Os exemplos da vida cotidiana descortinam o absurdo, data vênia, que está ocorrendo no mercado imobiliário. Exemplificando: Se alguém compra um carro 0km em uma concessionária, irá fazer o pagamento antecipado ou assinar um contrato de financiamento, sendo razoável aguardar alguns dias até que seu carro esteja pronto. Quando isso ocorre, ele não pode desistir, sair do contrato ou pegar o seu dinheiro de volta.

Atente-se ainda, para os custos (encargos sociais) dos direitos que são inadequadamente criados por algumas decisões, em especial para os efeitos redistributivos de cada prestação jurisdicional que favorece o comprador inadimplente.
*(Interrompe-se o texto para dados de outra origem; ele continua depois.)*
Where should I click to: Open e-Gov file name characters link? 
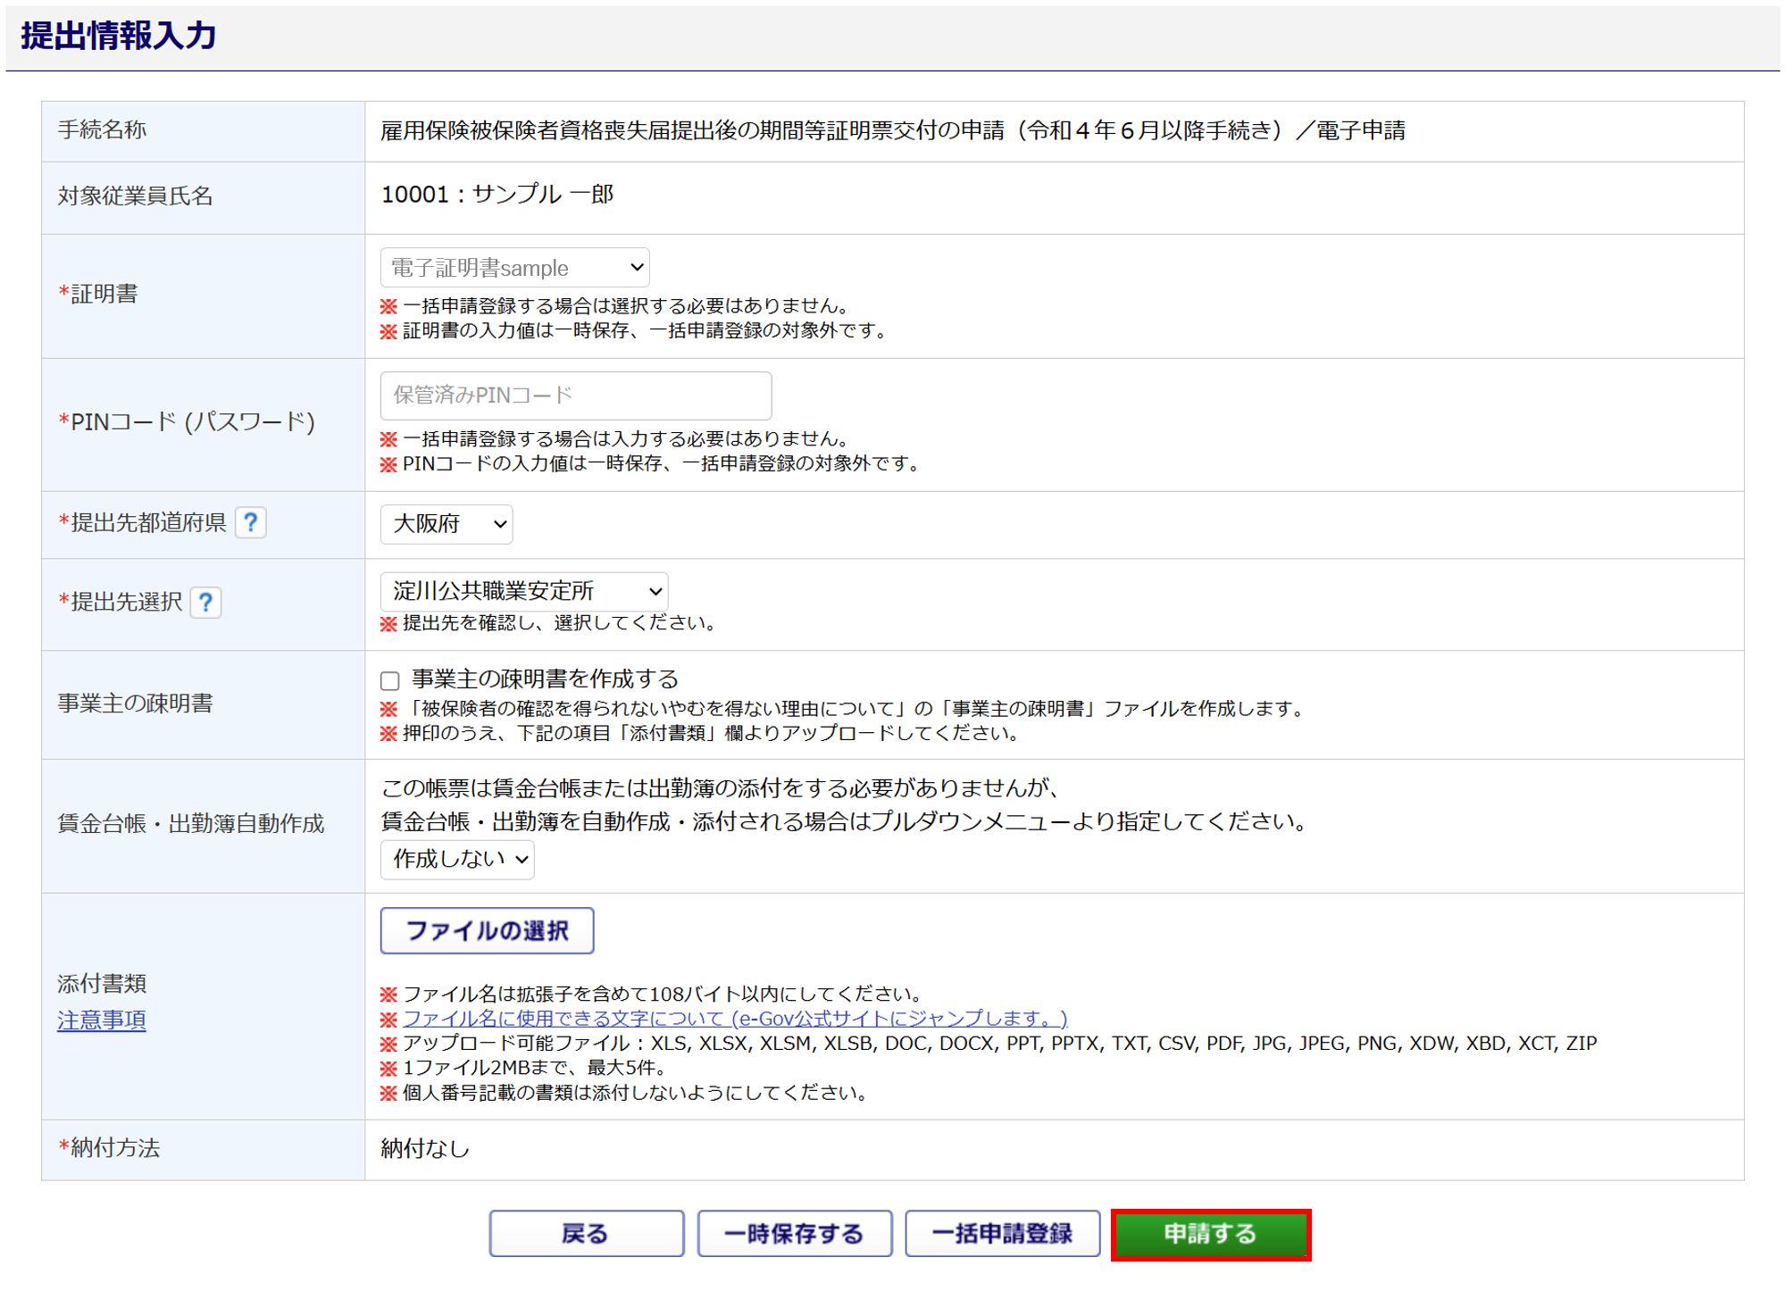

É o que ocorre nos casos de resolução das promessas de compra e venda de um imóvel, desconsiderando-se os efeitos da irretratabilidade e admitindo, paradoxalmente, o arrependimento, ocasião em que o magistrado determina a devolução dos valores pagos, fixando o percentual entre 10% e 25%.

Assim, o Poder Judiciário nem sempre percebe que agrava os problemas que pretende corrigir, causando danos à economia e, na mesma proporção, à população em geral, ao se afastar do rigorismo da lei ou dos princípios que regem os contratos, com o pensamento voltado para o ideal de corrigir o problema econômico gerado tão somente, naquele caso em concreto.

Em suma, o que se pretende na realidade, é que com a obtenção de decisões judiciais seguras, equilibradas e sustentáveis, os negócios e investimentos prossigam, reduzindo-se o “risco jurídico” que os torna pouco atrativos, fazendo com que as empresas cumpram sua função social, impulsionando o desenvolvimento do país.